December 12th, 2011 by
ABAP Development Revolution

ABAP Development Revolution

Some time back I wrote about Opportunities for INNOVATION SAP, HELLO? At the time I wasn’t really expecting a lot and I’m guessing I didn’t have a lot of influence but I do find it coincidental that many of the suggestions I offered have been adopted. Some of them, like the switched framework to improve order management processing is included in ECC 6.0 EP4.

So, one thing that I have been chewing on for a long time is how to dramatically improve ABAP development and overall application enhancements.  My own requirements were to find a way to make ABAP coding simpler, improve code quality, provide better overall system performance, and make it easier to troubleshoot. Tall order I know. Impossible? No!

Welcome to the “Big Data Revolution”

This post is more about a technical issue which SAP can “easily” address that would completely revolutionize its own internal development as well as external customer development.

The New SAP Development Revolution

I’m not an SAP ABAP coder but over the years I’ve had enough exposure to it to see some great tools, resources and improvements. This development effort has been mostly on the usage side of the existing syntax.

  • What if there was a way to revolutionize the way ABAP is coded that is 100% compatible with current syntax ?
  • What if it dramatically improved coding quality and solution development?
  • What if it improved the performance and consistency of customized ABAP solutions?
  • What if it simplified the entire coding process AND made troubleshooting easier?
  • What if it opened up a whole new world for coders to develop dramatically improved solutions?

You say that sounds crazy? Not only is it possible it would propel SAP’s place in the entire business application space to new levels.

Where Did This Crazy Idea Come From? And WHAT IS IT?

After many years working in SD (along with other modules) I had a client who needed help creating a new “smart” trade promotion execution solution. The solution had to do a LOT of things no standard SAP process handles. It needed to dynamically determine complex offers, with discounts, free goods, limits, caps, quotas, perform dynamic best price processing, provide loyalty points, etc. –, all while dynamically evaluating the customer segment and strata for offer eligibility.   The solution had to be done across a large population of order items, with multiple promotions based on the mix of products and the number of discounts or promotions that had already been given to a customer over time. The mix of products or offers could bundle multiple free goods, multiple offer discounts, or other special items, in a many to many relationship, based on the customer purchase and purchase history.  And performance HAD to be good because of the huge order volume.

The client had been asking for someone to deliver this for some time. A previous system integrator who did their upgrade couldn’t do it. I ended up spending 6 months working on a new custom coded ABAP “mini-module” in SAP that allowed them to achieve their goals by using mostly master data.

That process taught me more about ABAP programming and SAP coding than I ever anticipated. As I went through this process I was amazed at one simple thing that was completely lacking from all of this coding effort –, the amount of “VIRTUAL” SQL syntax for internal data processing in the form of loop, sort, read table (with key), append, move, move corresponding, index, etc.

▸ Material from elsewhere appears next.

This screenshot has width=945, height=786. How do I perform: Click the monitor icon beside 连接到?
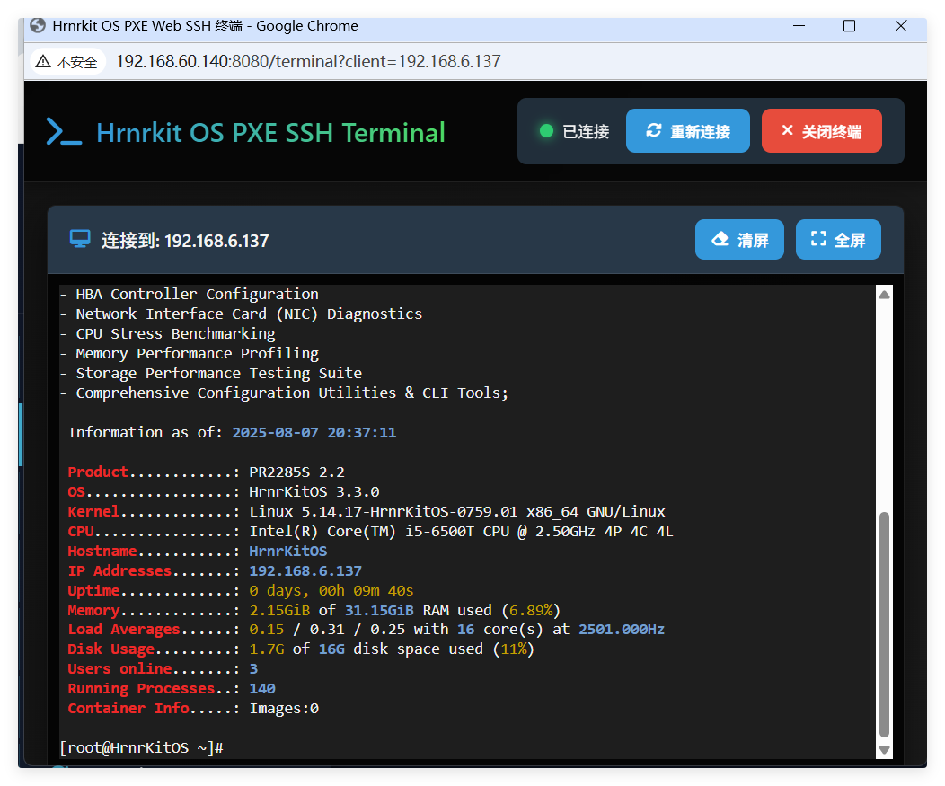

Why not develop the syntax to handle all of this in the background through “virtual” select statements?  Create a new “iSelect” syntax which performs all of these functions that can be exploded.

SAP already uses internal tables in memory for processing data during the transaction stream.  By creating a new “iSelect” syntax much of this coding, looping, moving, etc., could be masked by fairly common SQL type commands. Since this would be compiled syntax the performance would likely be better and the quality would be FAR better while needing fewer lines of code to accomplish the same thing. For simplicity I will call it “internal SQL” or, iSQL.

This would be the perfect complement to SAP’s HANA in memory processing, and would help with reporting extractor and programming development of all kinds.

This type of iSQL could be developed to allow inner or outer joins on internal tables, external tables, or any combination of them. The normal SQL statements like Select Sum, Select Distinct, etc., etc., etc., could be employed throughout the entire ABAP processing stream. With internal tables in memory as well as the tables read from the database.  Still more interesting would be the ability to “explode the code” underneath this new iSQL syntax. When finer detailed control, processing, or calculations are needed, within or across joins, the underlying loop, sort, append, etc., could be exploded out and adjusted to fit the specific need. This would speed up development efforts by being able to quickly rough-out a data processing framework and then explode the code to make more detailed adjustments.

By focusing on syntax that is like SQL for the internal loops, sorts, reads, sums, append to table, move, etc., the coding complexity is reduced WHILE also providing more flexibility and options. SAP would have greater control over the development of the internal / external table processing standards and programming knowledge around actual data processing would improve.  This would be the perfect complement to SAP’s HANA in memory processing.

It would allow for faster, more reliable coding efforts with a higher performance result. Small performance tweaks or changes to the underlying compiled iSQL statements, along with that ability to explode the underlying code would create a revolution in the ability to more quickly and consistently deliver SAP solutions.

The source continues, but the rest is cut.